6:15 p.m.: Birjinder stands inside Kamal Flour Mill, his hands folded and watching his employees at work. Bablu and Kalki Prasad pack the flour into delivery sacks, while Ambika Prasad operates the grinding machine. After some time, he returns to sit at the counter.
6:30 p.m.: Rachit walks into the mill and announces to no one in particular that he has to buy things from the Camp area. I offer to accompany him. He has been asked by Birjinder’s wife to purchase some bhajiyas (fritters) for their evening snack. We reach the shop in ten minutes and make our purchases.
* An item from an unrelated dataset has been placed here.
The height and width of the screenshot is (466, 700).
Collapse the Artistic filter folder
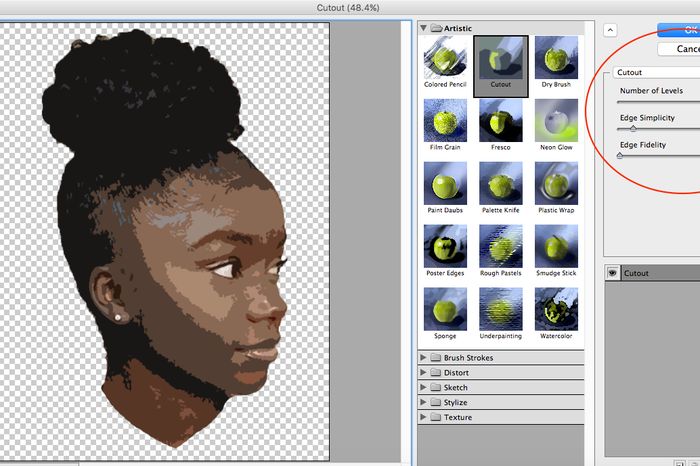(x=424, y=28)
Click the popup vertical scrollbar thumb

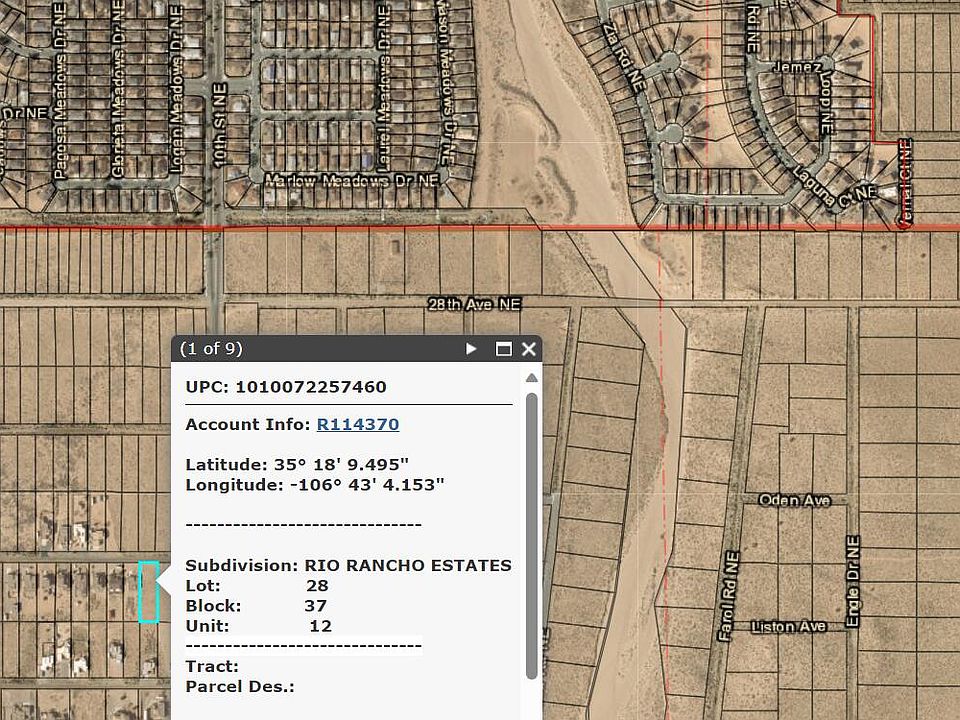click(x=532, y=530)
Rachit offers me some bhajiyas from the packet to taste.
On our way back, Rachit tells me that his brother Suraj left their home to travel to Forbesgunj earlier today. He will leave for Patna tomorrow, from where he will travel to Sasaram, where he has been offered a job as a security guard.
As we reach the mill, Rachit remembers that it is Valentine’s Day today and asks me why I am not with my girlfriend. I tell him I am single and ask him about his romantic interests. I pointedly inquire about the sister of his friend’s fiancé, with whom he talks often. He informs me matter-of-factly that although they used to chat earlier, now they do not.
Changing the conversation, Rachit asks me if I wanted to join him and Bablu this evening for dinner: “Bablu is cooking chicken curry,” he winked. I agreed, reminding myself to note Rachit’s obvious disregard for some Hindus’ concern that no meat ought to be consumed on a Tuesday.
8:00 p.m.: Bablu and I are walking back from the market to his room, having purchased half-a kilo of chicken. Bablu informs me that he will leave the mill on the 17th.
“Why?”, I ask bewildered.
“Birjinder asked me to leave,” Bablu replies glumly. “I mentioned to Mevalal that I would take leave for a few days from the 17th of next month. He must have ratted on me with Birjinder. Anyway, Birjinder called me and told me I need not bother to wait till then. He asked me to clear my accounts by the 17th of this month.”
“But are you not going to complain?,” I persist.
“Whats the point. Employers never listen to labourers, only to sycophants,” comes the reply.
Dinner is ready, and I call Rachit to tell him he can come.